A industria terá de continuar a adaptar-se aos tempos que correm. Neste momento há uma grande promoção da reabilitação, dos centros urbanos mais densos como Lisboa e Porto, entre outros e uma vez que a industria esteve durante muito tempo focada em grandes obras temos agora muitas pequenas obras. Esta industria não pode permitir deixar estas pequenas obras ao acaso e deverá adaptar-se a esta necessidade do mercado. Estas são as grandes preocupações que vejo neste momento. Há uma outra preocupação que tem a ver com a própria industria. A industria tem de continuar a preocupar-se em promover o material betão e a prevenir que a qualidade do betão seja colocada em causa por causa das pressões de preço. Os preços são cada vez mais importantes nas obras e isso acaba por colocar alguma pressão sobre o betão e há que garantir que a qualidade do produto não é afectada.
Que expressão tem essa pressão do factor preço sobre o betão e o que poderá ser feito nesse sentido?
Estamos apostados em defender a qualidade do produto. Qualidade do produto do betão pronto é essencial para a imagem do sector. Temos alguma garantia de que as empresas que estão associadas da APEB têm acesso a formação e a informação necessárias que lhes permitem cumprir a legislação. Existe uma preocupação, essencialmente, com as empresas que estão fora da associação. Estamos a desenvolver esforços para estimular outras empresas a se federarem na associação e para que tenham acesso a formação e a informação de modo a garantir que pelo menos as empresas estão capazes de produzir betão conforme. Infelizmente temos conhecimento que, fruto da concorrência, por vezes há a tentação de baixar o preço do betão à conta de uma menor qualidade. Se quisermos fazer um betão mais barato temos de poupar em algum lado e o material que é mais dispendioso numa composição é o cimento. Reduzindo a quantidade do cimento, a qualidade do betão é afectada. Outro aspecto está relacionado com o investimento no auto-controlo. Isso custa muito dinheiro às organizações, algumas organizações tendem a reduzir este tipo de custos e depois há quem desconheça o que está a colocar no mercado. Quando vêm a saber já pouco há a fazer, já é tarde. Estamos, efectivamente, preocupados com a qualidade do betão, com a pressão do preço das obras que vai reflectir-se no betão.
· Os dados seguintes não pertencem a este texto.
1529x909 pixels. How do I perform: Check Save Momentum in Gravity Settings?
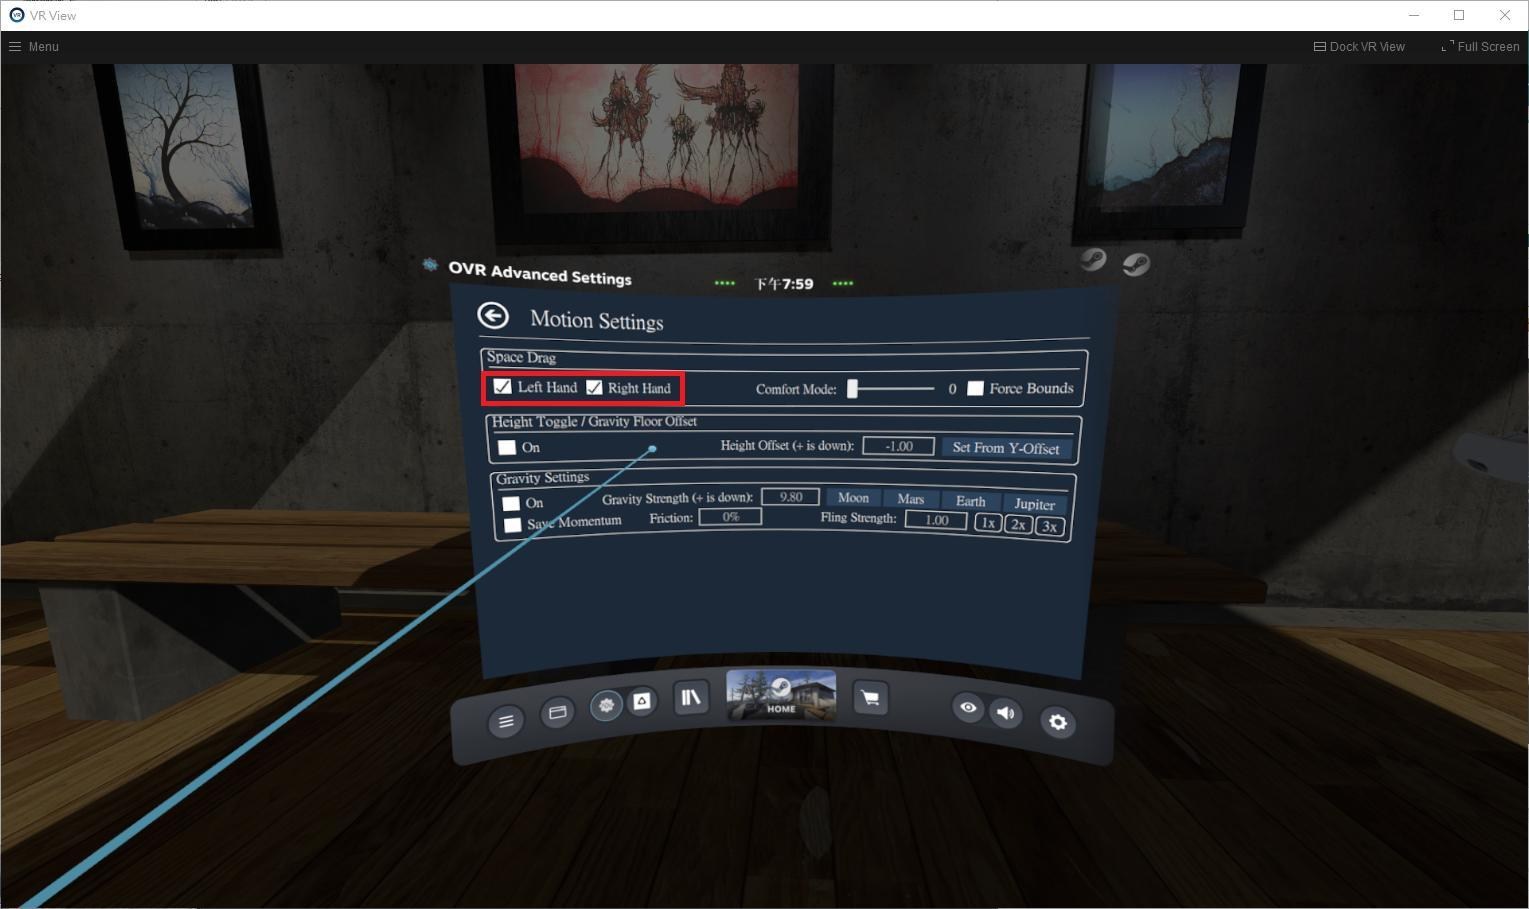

A situação pode levar a que haja a tentação, não consigo dizer a percentagem ou a expressão disso. Temos confiança nos associados, cumpridores, porque assumem esse compromisso quando se comprometem com a APEB o que não quer dizer que os outros não cumpram igualmente. Mas nos nossos associados confiamos em pleno.
A Construção atravessou nos últimos anos um período difícil de que ainda está a recuperar lentamente. Que efeitos trouxe esta situação para a industria do betão?
A industria do betão pronto sofreu um forte ajuste nos últimos anos, fruto do decréscimo de obras. Neste momento estamos a atravessar uma fase em baixa, já tivemos fases de muita produção. Há quem garanta que construímos em cinco anos o que deveríamos em 50, algumas empresas passaram grandes dificuldades porque se dimensionaram para um nível de produção insustentável e nos últimos anos foram levadas a ajustar-se. Algumas desapareceram, outras empresas reduziram drasticamente a sua capacidade produtiva. Nós sentimos que 2015 já apresentou alguma estabilidade. Não se pode falar em crescimento propriamente dito, o que houve foi insuficiente para justificar o crescimento das organizações que neste momento estão estáveis nas suas unidades de produção. Face ao orçamento aprovado para 2016, percebe-se que o nível de investimento é mais reduzido que em 2015 mas é notória uma maior dinâmica da iniciativa privada. Com a descida dos juros, há um atractivo maior para que os investidores assumam esse compromisso.